━━━ GIVEN PASSAGE

In 1771, the new Archbishop of Bordeaux, Ferdinand Maximilien Mériadec de Rohan, decided to commission a new building to replace the old medieval archbishop's residence, which occupied the western part of the grounds of Bordeaux Cathedral. The new building would be a typical hôtel particulier with a grand portal, a grand courtyard and two ornate façades. The new building was designed, initially by Joseph Étienne, and later by Richard-François Bonfin, in the neoclassical style, built in ashlar stone, and was completed in 1778.

━━━━━━
━━━ ENTRIES SHOWN

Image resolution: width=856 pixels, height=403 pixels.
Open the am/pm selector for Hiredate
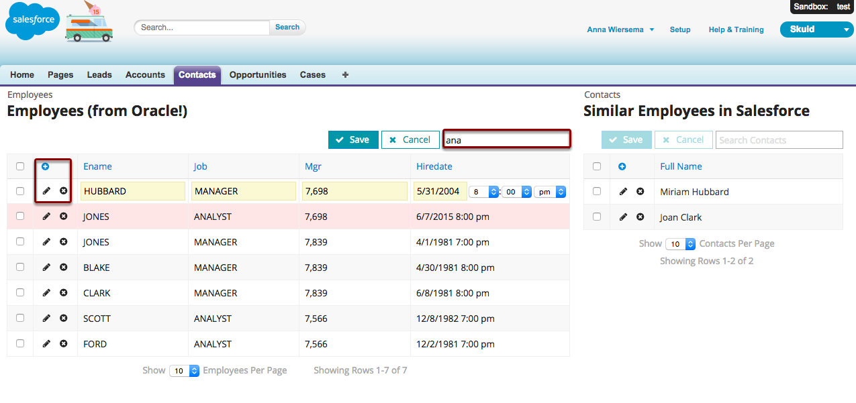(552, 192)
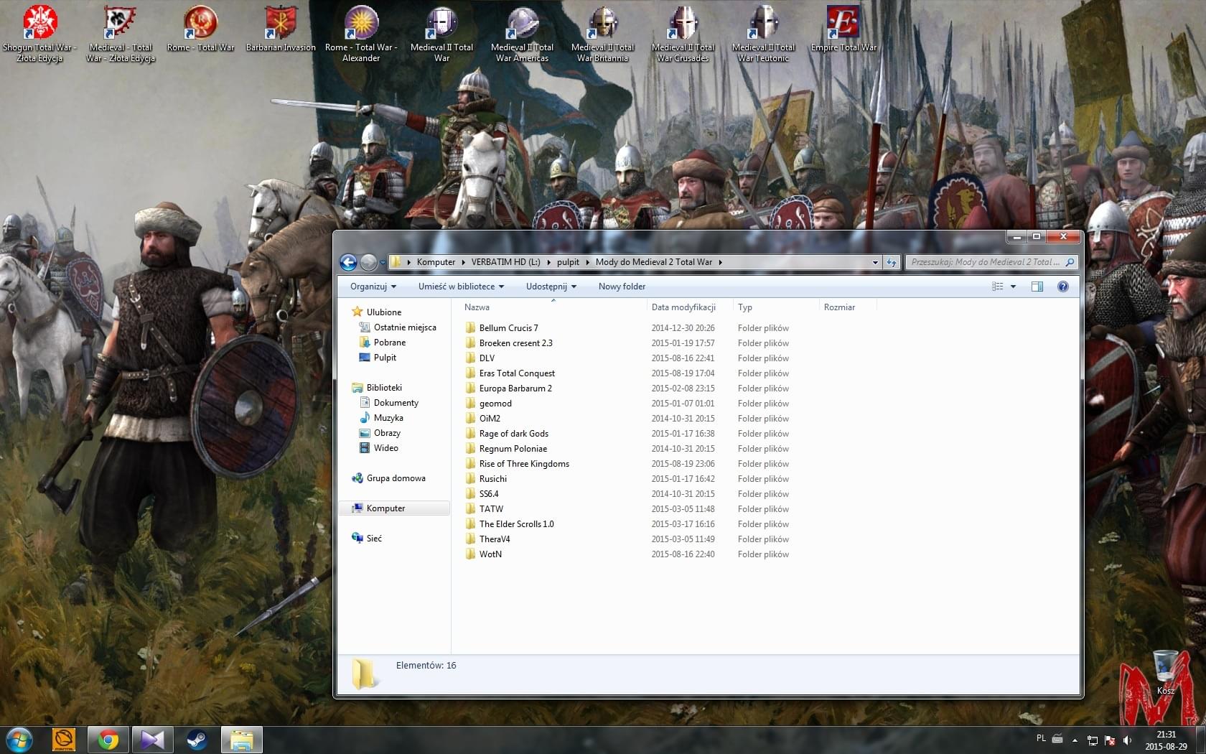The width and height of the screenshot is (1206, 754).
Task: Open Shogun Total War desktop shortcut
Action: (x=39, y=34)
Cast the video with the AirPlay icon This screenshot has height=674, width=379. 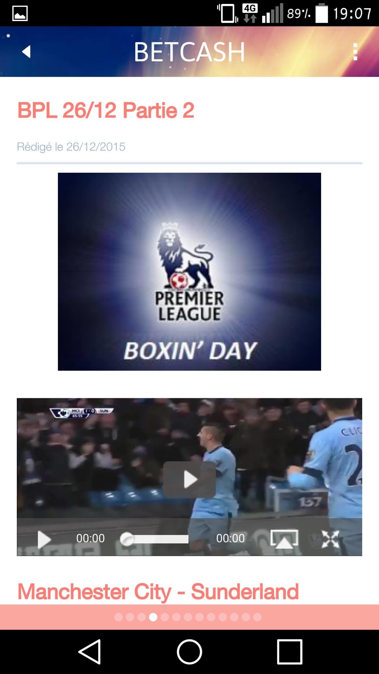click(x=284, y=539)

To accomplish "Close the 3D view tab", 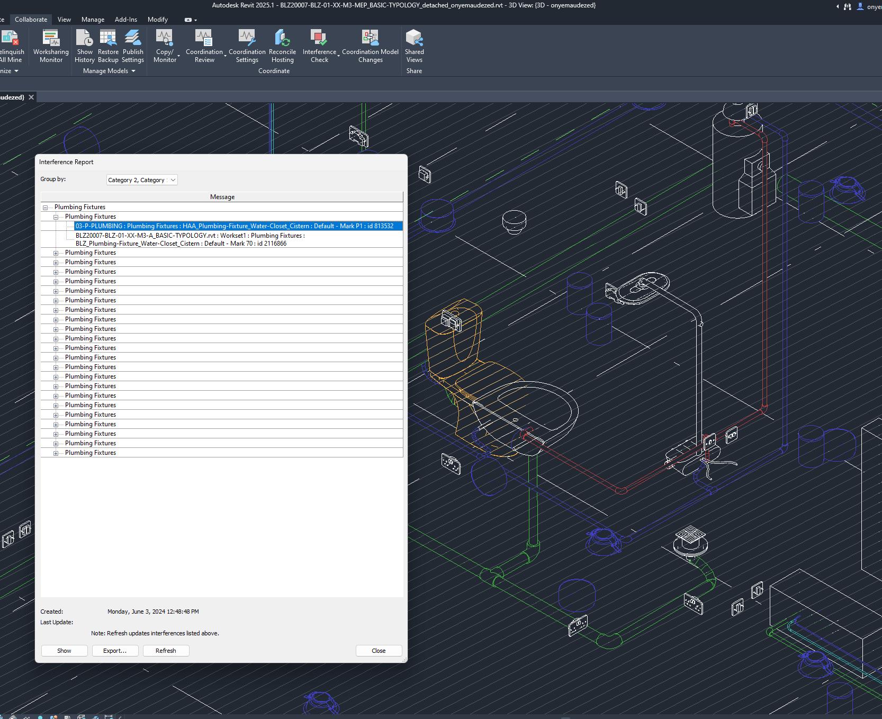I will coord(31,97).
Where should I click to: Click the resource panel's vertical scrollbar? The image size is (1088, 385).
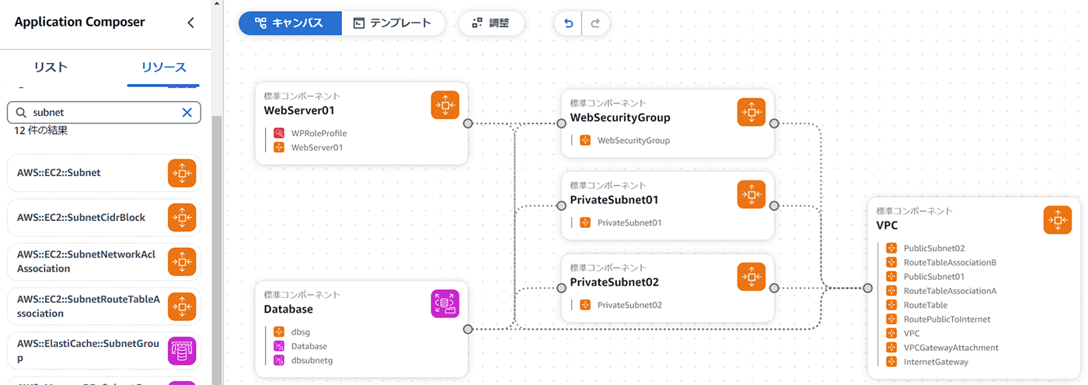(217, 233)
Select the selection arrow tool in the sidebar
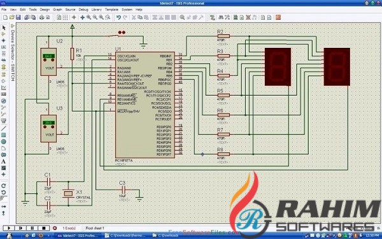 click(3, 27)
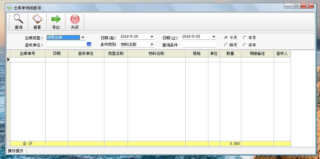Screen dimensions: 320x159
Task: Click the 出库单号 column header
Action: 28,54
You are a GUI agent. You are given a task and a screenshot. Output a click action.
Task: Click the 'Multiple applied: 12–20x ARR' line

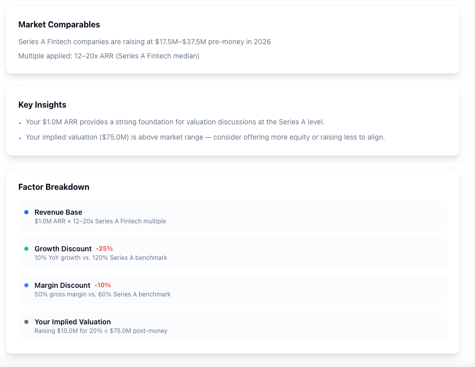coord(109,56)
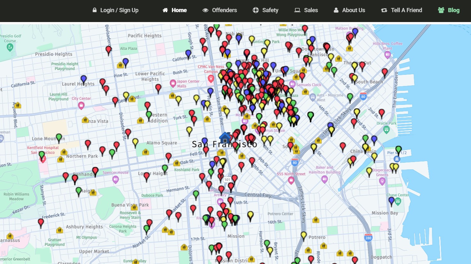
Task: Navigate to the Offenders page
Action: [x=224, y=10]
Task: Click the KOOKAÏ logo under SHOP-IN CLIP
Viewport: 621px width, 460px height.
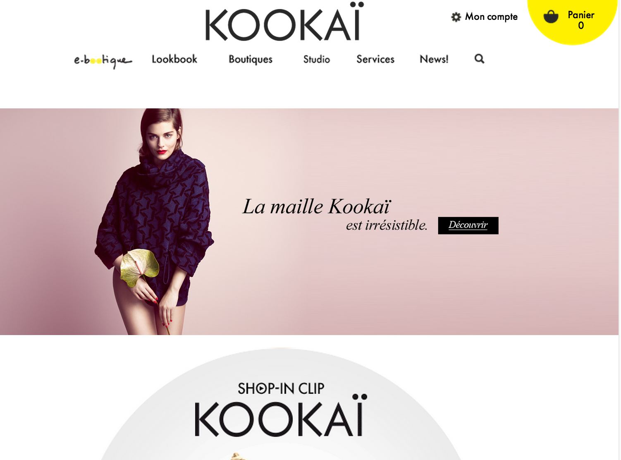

━━━━━━

#### [ABOUT THIS TASK]
Could you carry on the passage about the Bordeaux archbishop's new residence, picking up after its last sentence? Nothing in the records is needed here.

#### [OUTPUT BELOW]
The layout involved a three-storey main building at the back of a courtyard, with single-storey wings on either side and an arcaded screen at the front. The main building had 15 bays, with the last two bays on either side slightly projected forward. The ground floor was rusticated. The central section of three bays, which was also slightly projected forward, featured three rounded openings on the ground floor. The building was fenestrated by square headed windows on all three floors. All bays were flanked by Ionic order pilasters supporting an entablature, a modillioned cornice and a balustraded parapet. There was a segmental shaped pediment above the central section with a clock in the tympanum. Internally, the principal rooms were the main reception rooms, which were decorated by motifs created by the sculptor Barthélemy Cabirol. The staircase is regarded as an important example of stereotomy.

After the French Revolution in 1791, the building housed the Gironde department prefecture. It became an imperial palace for Napoleon in 1808 and a royal residence for Louis XVIII in 1815. It was then converted for municipal use as the Hôtel de Ville for Bordeaux in 1835. The building was badly damaged during a fire, in which the municipal archives were destroyed, on 13 June 1862.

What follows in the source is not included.